About Me

I am a Ph.D. Candidate at Stanford Graduate School of Business. My research is on applied microeconomics. I use tools from economic theory, statistics, and machine learning, to analyze interactions between economic agents in marketplace or other strategic environments. Some of the fields of application of my work include dynamic budget allocation and causal inference problems in advertising, strategic communication and media, and experimentation in complex environments.

During my time at Stanford, I also received an M.S. in Statistics. In my third year as a Ph.D. candidate, I worked at Facebook’s Core Data Science team as a research intern. Prior to joining Stanford, I worked in the finance industry in London. I received an M.Phil. in Economics from University of Cambridge, and a B.A. in Economics from Bogazici University.

Here is an incomplete list of my research.


Joint work with Anish Saha, Rhett C. Owen, Greg J. Martin, and Shoshana Vasserman.

(Dataset and Code) (Supplementary Information)

We develop a machine learning algorithm to measure the investigative content of news articles. Our method combines an unsupervised document influence model with supervised classification using text data. We use our method to examine over-time and cross-sectional patterns in news production by local newspapers in the United States between 2010 and 2020. We find surprising stability in the quantity of (predicted) investigative articles produced over most of the time period examined, but a notable decline in the last two years of the decade, corresponding to a recent wave of newsroom layoffs.

Working Papers

(Under review, last updated September 2021)

We study games of Bayesian persuasion where communication is coarse. This model captures interactions between a sender and a receiver, where the sender is unable to fully describe the state or recommend all possible actions. The sender always weakly benefits from more signals, as it increases their ability to persuade. However, more signals do not always lead to more information being sent, and the receiver might prefer outcomes with coarse communication. As a motivating example, we study advertising where a larger signal space corresponds to better targeting ability for the advertiser, and show that customers may prefer less targeting. In a class of games where the sender’s utility is independent from the state, we show that an additional signal is more valuable to the sender when the receiver is more difficult to persuade. More generally, we characterize optimal ways to send information using limited signals, show that the sender’s optimization problem can be solved by searching within a finite set, and prove an upper bound on the marginal value of a signal. Finally, we show how our approach can be applied to settings with cheap talk and heterogeneous priors.

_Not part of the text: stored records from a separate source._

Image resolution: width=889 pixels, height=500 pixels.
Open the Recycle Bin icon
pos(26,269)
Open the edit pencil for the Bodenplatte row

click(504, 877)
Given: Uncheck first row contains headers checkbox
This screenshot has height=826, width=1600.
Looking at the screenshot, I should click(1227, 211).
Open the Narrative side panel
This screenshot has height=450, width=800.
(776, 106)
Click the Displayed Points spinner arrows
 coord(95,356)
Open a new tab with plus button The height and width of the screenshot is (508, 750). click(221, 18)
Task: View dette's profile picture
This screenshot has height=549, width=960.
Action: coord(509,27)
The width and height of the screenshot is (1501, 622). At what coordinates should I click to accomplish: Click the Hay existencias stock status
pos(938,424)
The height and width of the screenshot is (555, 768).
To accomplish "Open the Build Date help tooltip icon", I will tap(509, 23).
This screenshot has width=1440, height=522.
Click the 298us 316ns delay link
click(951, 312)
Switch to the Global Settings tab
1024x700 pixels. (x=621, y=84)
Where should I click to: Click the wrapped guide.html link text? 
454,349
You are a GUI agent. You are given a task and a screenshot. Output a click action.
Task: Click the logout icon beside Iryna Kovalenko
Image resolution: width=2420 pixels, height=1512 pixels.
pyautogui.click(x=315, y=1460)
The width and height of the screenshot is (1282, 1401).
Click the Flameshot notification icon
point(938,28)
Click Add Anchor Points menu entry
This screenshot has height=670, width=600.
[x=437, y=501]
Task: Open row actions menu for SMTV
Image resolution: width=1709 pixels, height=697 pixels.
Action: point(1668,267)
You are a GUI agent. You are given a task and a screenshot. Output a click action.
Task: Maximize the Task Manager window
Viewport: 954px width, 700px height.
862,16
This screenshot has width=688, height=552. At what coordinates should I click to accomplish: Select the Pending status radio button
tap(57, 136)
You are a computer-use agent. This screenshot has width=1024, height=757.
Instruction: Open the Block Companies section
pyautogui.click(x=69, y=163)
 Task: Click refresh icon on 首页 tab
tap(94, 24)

(Under review, last updated September 2021)

We build a game theoretic model electoral campaigns as dynamic contests in which two candidates allocate their advertising budgets over time to affect their relative popularity (i.e. odds of winning), which evolves over time as a mean-reverting stochastic process. We show that time-dependent regulations—for example, those that prohibit spending in the final stages of a campaign—can be welfare-enhancing and outperform static regulations—specifically, aggregate spending caps. Finally, we use the one-to-one relationship between the speed of reversion of the popularity process and the equilibrium spending path to recover estimates of the rate of decay in the effectiveness of advertising in actual elections. We use these estimates to examine the effects of dynamic regulations in races that include incumbents.

Posters and Presentations

  • Contamination-Aware Experimentation on Networks

Joint work with Mine Su Erturk

(MIT Conference on Digital Experimentation, November 2020)

We study a setting where a decision maker is conducting experiments in a network environment. We assume the existence of multiple analysts conducting experiments on the same network, as is the case in many online platforms. An experiment creates negative externalities on other ongoing experiments by contaminating their results. We analyze an experimenter’s decision making problem in this setting, where the goal is learning an optimal treatment regime over the network while limiting the contamination on other experimenters. We provide theoretical regret bounds and study the performance of our suggested policy through simulations.